The result of model.run is a (1, 1, 512, 512, 20) tensor:

1: number of output (you can squeeze it)
1: batch size (you can squeeze it)
512, 512: the size of the image (fixed)
20: number of classes, so you can take the `argmax`` of the tensor to get the class of each pixel

import onnxruntime
import numpy as np
from PIL import Image

model = onnxruntime.InferenceSession("deeplabv3p-resnet50-human.onnx")

img = Image.open(sys.argv[1] if len(sys.argv) > 1 else "image.jpg")
img = img.resize((512, 512))
img = np.array(img).astype(np.float32) / 127.5 - 1

# infer
input_name = model.get_inputs()[0].name
output_name = model.get_outputs()[0].name
result = model.run([output_name], {input_name: img})

# squeeze, argmax...
result = np.array(result[0])
# argmax the classes, remove the batch size
result = result.argmax(axis=3).squeeze(0)

# get the masks
for i in range(20):
    detected = result == i # get the detected pixels for the class i
    # detected  is a 512, 512 boolean array
    mask = np.zeros_like(img)
    mask[detected] = 255
    Image.fromarray(mask).show() # or save, or return the mask...

Classes index

This is the list of classes that the model can detect (some classes are not specifically identified, see below):

0: "background",
1: "unknown",
2: "hair",
3: "unknown",
4: "glasses",
5: "top-clothes",
6: "unknown",
7: "unknown",
8: "unknown",
9: "bottom-clothes",
10: "torso-skin",
11: "unknown",
12: "unknown",
13: "face",
14: "left-arm",
15: "right-arm",
16: "left-leg",
17: "right-leg",
18: "left-foot",
19: "right-foot",

Known limitation

The model could fail on portrait images, because the model was trained on "full body" images.
There are some classes that I don't know what they are.
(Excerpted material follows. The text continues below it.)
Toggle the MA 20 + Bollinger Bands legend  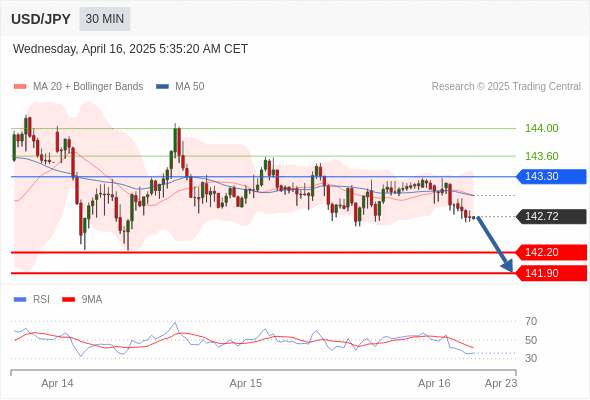point(78,87)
I can't find the list of classes (help !).
The model is not perfect, and can fail on some images. I'm not the author of the model, so I can't fix it.

License

The original model card proposes the "CC0-1.0" license. I don't know if it's the right license for the model, but I keep it.

Anyway, thanks to the authors of the model for sharing it and to leave it open to use.

This means that you may use the model, share, modify, and distribute it without any restriction.